Dez anos depois da morte do pai, Laurent daria seguimento às aventuras do elefante órfão, que conheceriam uma adaptação para televisão em 1969, um ano depois das revoltas estudantis. Já Mathieu, cuja indisposição tinha estado na origem de Babar, seguiria a carreira de médico pediatra. E Thierry, nascido em 1934, seguiria como a mãe a carreira de pianista, tornando-se depois monge beneditino.
Outros Casos
Matthew Paris
O multifacetado monge beneditino Matthew Paris representou em meados do século XIII este elefante que o Rei de França, Luís IX, ofereceu ao seu homólogo inglês, Henrique III. O manuscrito pertence atualmente ao Corpus Christi College, de Cambridge.
Poussin
O pintor francês Nicolas Poussin recriou esta cena das guerras púnicas: o general cartaginês Aníbal cruzando os Alpes montado num elefante. Com 37 destes animais, as forças de Aníbal estiveram perto de tomar Roma em 218 a.C., mas uma hesitação às portas da capital do império acabou por revelar-se fatal para o exército invasor.
Bernini
O grande escultor e arquiteto barroco concebeu um dos mais originais monumentos de Roma ao usar um elefante como pedestal para um obelisco egípcio encontrado num convento dominicano. A obra, terminada em 1667, pode ser vista na Piazza della Minerva.
Rafael
Hanno chegou a Roma em 1514, a bordo de um navio vindo de Lisboa. Oferecido por D. Manuel ao Papa, fazia parte, juntamente com muitos outros animais exóticos, da embaixada liderada por Tristão da Cunha. Teve uma vida curta, mas foi eternizado por Rafael, que o representou com o seu cornaca.
Rembrandt
Muitos artistas representaram com fidelidade as formas do elefante, mas nenhum conseguiu transmitir tão bem a rugosidade da sua pele como Rembrandt.
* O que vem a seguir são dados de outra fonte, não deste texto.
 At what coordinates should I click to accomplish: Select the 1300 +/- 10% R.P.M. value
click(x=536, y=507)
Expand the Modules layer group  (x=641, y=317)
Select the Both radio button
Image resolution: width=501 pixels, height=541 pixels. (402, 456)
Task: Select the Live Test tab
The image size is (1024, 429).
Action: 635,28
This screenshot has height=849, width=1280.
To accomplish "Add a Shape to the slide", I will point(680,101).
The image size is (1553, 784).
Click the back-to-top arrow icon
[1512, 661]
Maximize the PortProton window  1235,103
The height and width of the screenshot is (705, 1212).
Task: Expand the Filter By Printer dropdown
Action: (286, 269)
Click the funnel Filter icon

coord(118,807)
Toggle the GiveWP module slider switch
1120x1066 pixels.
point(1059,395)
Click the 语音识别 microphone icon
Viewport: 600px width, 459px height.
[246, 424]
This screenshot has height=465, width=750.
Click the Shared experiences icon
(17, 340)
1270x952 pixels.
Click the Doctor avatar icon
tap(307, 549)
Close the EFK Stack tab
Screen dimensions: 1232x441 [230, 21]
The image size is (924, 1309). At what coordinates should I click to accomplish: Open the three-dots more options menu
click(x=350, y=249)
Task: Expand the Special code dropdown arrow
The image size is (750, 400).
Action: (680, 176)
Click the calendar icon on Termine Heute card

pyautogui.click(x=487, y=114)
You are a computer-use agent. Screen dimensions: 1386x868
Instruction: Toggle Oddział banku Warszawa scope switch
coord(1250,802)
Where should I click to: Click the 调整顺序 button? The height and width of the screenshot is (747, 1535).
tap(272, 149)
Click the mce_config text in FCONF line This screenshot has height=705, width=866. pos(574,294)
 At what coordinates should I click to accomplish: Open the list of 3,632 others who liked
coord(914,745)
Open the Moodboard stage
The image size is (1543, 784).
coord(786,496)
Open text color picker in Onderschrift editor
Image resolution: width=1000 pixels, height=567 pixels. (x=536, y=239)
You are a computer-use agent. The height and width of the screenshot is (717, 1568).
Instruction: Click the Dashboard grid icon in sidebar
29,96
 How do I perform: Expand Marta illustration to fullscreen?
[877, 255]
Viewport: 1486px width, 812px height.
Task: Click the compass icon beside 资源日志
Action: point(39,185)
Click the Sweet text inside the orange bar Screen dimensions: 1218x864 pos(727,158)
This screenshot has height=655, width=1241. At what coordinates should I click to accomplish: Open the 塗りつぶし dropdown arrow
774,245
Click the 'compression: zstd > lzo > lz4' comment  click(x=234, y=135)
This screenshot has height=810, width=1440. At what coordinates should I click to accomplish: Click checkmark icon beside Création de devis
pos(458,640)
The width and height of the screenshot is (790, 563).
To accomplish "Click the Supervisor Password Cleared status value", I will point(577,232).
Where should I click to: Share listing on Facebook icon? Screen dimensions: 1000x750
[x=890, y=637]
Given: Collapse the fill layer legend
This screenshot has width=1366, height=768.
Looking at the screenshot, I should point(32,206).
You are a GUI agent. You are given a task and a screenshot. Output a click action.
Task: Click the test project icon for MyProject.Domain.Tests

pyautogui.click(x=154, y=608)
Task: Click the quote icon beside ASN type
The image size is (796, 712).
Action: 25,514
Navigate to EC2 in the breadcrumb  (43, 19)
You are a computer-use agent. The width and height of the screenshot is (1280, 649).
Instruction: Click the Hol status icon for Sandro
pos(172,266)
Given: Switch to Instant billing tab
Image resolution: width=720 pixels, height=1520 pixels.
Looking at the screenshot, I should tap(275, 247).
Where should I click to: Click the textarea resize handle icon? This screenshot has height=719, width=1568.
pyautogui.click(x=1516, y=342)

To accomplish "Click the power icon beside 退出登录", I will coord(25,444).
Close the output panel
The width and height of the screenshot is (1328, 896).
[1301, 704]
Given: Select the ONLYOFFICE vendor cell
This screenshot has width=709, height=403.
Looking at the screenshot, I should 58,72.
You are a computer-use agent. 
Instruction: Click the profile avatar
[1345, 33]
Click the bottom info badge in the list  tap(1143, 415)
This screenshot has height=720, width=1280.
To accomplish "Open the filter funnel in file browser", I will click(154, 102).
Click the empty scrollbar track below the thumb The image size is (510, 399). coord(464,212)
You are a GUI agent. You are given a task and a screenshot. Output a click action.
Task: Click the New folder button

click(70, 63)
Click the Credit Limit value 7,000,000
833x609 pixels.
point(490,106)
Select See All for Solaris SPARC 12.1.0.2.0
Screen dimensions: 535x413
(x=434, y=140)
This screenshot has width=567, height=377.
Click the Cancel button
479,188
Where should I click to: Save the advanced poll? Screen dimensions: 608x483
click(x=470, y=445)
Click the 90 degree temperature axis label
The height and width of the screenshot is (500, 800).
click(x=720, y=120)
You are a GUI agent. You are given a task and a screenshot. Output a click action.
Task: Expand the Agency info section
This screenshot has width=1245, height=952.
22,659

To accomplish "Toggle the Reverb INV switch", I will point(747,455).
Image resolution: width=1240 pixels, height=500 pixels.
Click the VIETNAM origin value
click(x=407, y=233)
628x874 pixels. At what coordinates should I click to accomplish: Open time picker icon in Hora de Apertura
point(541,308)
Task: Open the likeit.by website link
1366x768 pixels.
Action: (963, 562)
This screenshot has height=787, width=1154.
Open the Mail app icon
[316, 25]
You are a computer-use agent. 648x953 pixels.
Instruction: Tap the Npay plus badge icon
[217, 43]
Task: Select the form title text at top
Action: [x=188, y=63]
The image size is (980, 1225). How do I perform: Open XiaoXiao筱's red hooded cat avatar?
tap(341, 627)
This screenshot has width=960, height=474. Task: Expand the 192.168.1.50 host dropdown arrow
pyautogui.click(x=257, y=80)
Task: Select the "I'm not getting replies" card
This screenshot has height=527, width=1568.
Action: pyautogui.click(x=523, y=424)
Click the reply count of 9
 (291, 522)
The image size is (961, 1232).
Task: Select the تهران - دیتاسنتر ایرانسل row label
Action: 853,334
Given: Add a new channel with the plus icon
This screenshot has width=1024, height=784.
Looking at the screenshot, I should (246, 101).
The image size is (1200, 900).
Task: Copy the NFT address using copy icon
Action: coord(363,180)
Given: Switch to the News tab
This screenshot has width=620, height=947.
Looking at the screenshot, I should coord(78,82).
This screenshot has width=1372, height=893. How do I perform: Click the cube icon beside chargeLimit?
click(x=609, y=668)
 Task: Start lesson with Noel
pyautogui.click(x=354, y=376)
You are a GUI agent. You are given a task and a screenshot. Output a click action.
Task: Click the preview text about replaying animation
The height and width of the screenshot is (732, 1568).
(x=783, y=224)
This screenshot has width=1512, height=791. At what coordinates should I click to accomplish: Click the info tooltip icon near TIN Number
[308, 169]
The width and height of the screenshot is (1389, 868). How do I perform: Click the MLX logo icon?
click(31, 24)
O artista holandês viu esta fêmea, Hasken, em 1637. O animal, que fazia truques como segurar em espadas, colapsou na Piazza della Signoria, Florença, quanto tinha apenas 25 anos.
Machado de Castro
Na base da estátua equestre de D. José que se ergue no Terreiro do Paço, um elefante que representa a amplitude dos domínios do império derruba um escravo. Curiosamente, o autor, Machado de Castro, não foi admitido na inauguração deste marco da reconstrução da cidade após o terramoto, em 1775.
Porta dos Elefantes
Terminada em 1901, a Porta dos Elefantes, em Copenhaga, faz parte do complexo da fábrica de cerveja da Carlsberg. Os animais, quatro no total, representam os quatro filhos de Carl Jacobson e têm suásticas nos dorsos, símbolos destinados a trazer boa sorte.
Salvador Dalí
Na pintura Sonho Causado pelo Voo de uma Abelha ao Redor de uma Romã, de 1944, assim como n’A Tentação de Santo Antão (1946), surrealista espanhol representou elefantes equilibrados sobre pernas tão finas como antenas de crustáceos.
Peter Beard
No livro The End of the Game, publicado pela primeira vez em 1965, o artista norte-americano documentou como a falta de controlo de população dos elefantes no Quénia levou à morte de milhares e milhares de animais, pondo fim a uma espécie de Éden sobre a terra.
Max Ernst
N’O Elefante Celebes, de 1921, o pintor dadaísta alemão representou uma figura que tem qualquer coisa de máquina, um híbrido entre o possante animal e uma caldeira. O título aludia a uma rima grosseira muito apreciada pelos estudantes alemães.
Walt Disney
Baseado na história infantil Dumbo, The Flying Elephant, de Helen Aberson-Mayer e Harold Pearl, Walt Disney produziu o seu filme estreado em 1941. Conta a história de um elefante que é escarnecido por causa das orelhas demasiado grandes… que no entanto acabam por revelar-se utilíssimas para voar.
Delirium Tremens
Já considerada a melhor cerveja do mundo, adoptou como emblema um elefante cor de rosa. A origem desta mascote vem de um livro de 1913 de Jack London, em que o alcoólico John Barleycorn diz ter visto na sua alucinação «ratinhos azuis e elefantes cor de rosa».